**Work request:** Write out every line exactly, from the start of the records below to the line with "Viewport: 462px width, 368px height.", and stop there. Don't write out the pictures.

**Exercise input:**
────────────────────────────────────────

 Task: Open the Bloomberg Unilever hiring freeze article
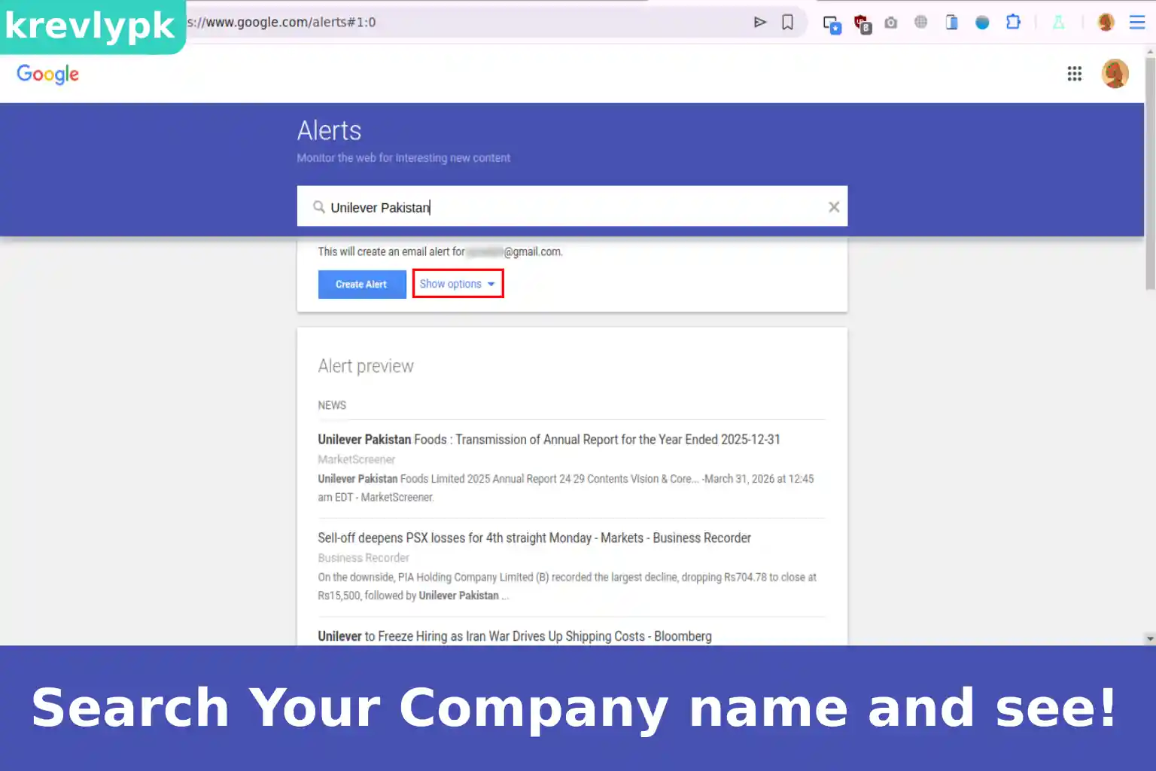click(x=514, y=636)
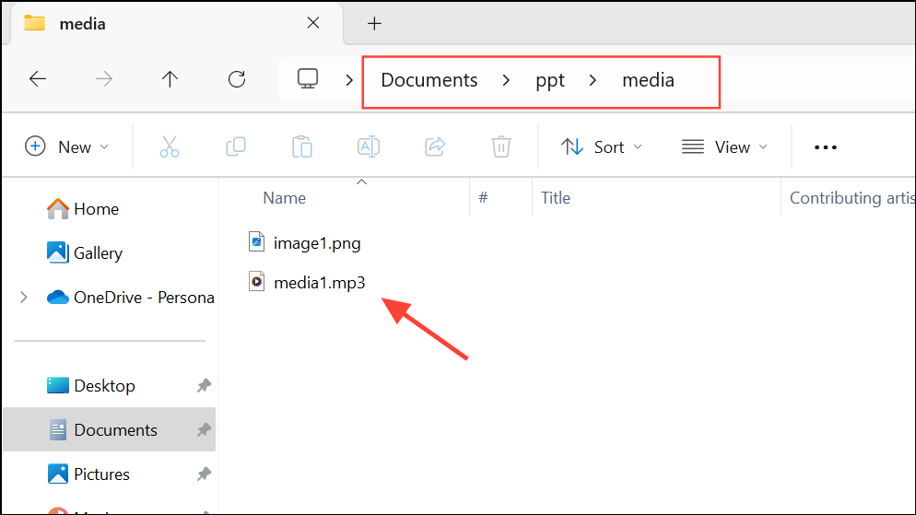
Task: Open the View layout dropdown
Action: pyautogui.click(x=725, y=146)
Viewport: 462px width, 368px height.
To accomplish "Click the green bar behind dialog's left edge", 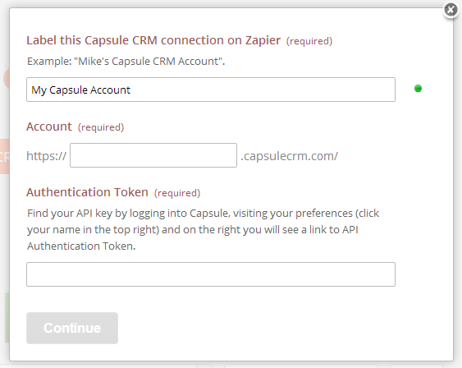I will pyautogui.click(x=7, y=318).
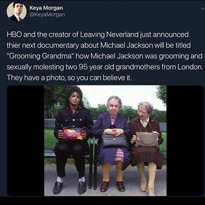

────────────────────────────────────────

**Written solution:**
 Task: Open the Bloomberg Unilever hiring freeze article
click(x=514, y=636)
Task: Open the View layout dropdown
Action: pyautogui.click(x=725, y=146)
Viewport: 462px width, 368px height.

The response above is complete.